Injuries to the tail are common. A tail can be bitten by another dog, caught in a door, even stepped on. Vigorous wagging may smack the tail hard against a wall or piece of furniture, causing a break, bruise or sprain. The injured tail will droop and the dog will walk carefully because of the pain. When your dog stops wagging his tail, you know there's something wrong. Check for swelling and tenderness.
If the dog's been in a fight, bite wounds can become infected, so the wound needs to be cleaned and bandaged quickly. If severe, seek the attention of a veterinarian. It's not unusual for a dog to chew his own tail and create open sores. Irritation like fleas and ticks--or more serious problems like benign or cancerous tumours--can incite a dog to chew the area as a way to seek relief. Cauda equina syndrome--or lumbosacral stenosis--is an instability of the vertebrae where the tail attaches to the pelvis. According to veterinarian Holly Nash, it's an arthritic condition caused by nerve damage and is more common in large breed dogs. There is no cure, though pain can be relieved with medication. The only other alternative is amputation.

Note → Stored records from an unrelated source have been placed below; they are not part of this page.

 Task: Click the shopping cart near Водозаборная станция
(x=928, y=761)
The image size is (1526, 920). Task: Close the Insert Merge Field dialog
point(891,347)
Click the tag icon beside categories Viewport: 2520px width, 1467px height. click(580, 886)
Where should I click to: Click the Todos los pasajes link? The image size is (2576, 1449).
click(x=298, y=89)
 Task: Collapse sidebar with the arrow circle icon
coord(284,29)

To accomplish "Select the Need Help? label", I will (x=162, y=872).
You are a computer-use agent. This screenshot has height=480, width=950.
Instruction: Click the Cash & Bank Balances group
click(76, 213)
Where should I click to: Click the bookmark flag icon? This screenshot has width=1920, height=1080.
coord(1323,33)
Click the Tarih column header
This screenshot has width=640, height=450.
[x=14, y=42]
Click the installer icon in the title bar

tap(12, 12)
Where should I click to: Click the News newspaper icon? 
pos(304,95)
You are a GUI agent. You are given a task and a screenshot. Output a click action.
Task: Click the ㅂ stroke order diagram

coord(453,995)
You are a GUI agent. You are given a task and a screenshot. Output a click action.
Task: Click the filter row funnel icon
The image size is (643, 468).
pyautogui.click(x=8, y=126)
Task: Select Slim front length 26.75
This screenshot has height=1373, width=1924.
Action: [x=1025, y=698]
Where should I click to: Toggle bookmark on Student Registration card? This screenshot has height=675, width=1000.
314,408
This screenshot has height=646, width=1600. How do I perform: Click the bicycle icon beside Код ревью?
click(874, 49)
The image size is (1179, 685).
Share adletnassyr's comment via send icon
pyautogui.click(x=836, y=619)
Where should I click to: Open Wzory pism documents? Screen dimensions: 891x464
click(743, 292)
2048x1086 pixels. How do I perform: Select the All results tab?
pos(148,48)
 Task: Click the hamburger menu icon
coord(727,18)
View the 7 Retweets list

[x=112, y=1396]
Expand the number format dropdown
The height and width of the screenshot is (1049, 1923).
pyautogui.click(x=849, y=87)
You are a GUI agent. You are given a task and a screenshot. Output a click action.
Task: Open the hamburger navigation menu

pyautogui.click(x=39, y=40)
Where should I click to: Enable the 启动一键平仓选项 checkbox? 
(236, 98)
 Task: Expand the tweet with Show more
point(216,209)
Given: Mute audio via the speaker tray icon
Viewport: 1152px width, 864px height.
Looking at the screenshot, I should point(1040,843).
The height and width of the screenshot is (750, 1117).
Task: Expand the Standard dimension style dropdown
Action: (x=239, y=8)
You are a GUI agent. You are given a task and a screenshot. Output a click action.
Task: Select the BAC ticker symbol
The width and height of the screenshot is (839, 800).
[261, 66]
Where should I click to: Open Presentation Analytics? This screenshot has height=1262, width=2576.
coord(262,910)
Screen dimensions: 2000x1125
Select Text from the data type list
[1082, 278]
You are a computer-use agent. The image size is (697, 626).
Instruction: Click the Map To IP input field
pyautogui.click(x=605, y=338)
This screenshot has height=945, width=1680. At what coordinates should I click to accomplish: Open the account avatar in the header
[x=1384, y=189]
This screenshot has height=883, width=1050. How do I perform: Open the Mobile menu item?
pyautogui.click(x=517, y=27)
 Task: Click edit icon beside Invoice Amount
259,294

Tail injuries can be extremely painful. If the skin is broken, as in the case of a bite or laceration, bleeding may be severe. If a broken tail is crooked, it could heal that way if not set and splinted correctly. If an injury occurs at the base of the tail, it might mean damage to vital nerves in the area, which could lead to fecal incontinence. If the damage to the tail base is severe enough, permanent sagging of the tail may result.
Repair and Care
Severe injuries could require amputation, which is done by a veterinarian under general anaesthesia. The stump is sewn closed and bandaged. Tail injuries typically heal well when protected from chewing or wagging. Treat bandages with bitter apple or some other offensive taste to prevent chewing. A cone-type collar may also be used to keep the dog's mouth away from the bandaged area. Bandages should be changed every two to three days.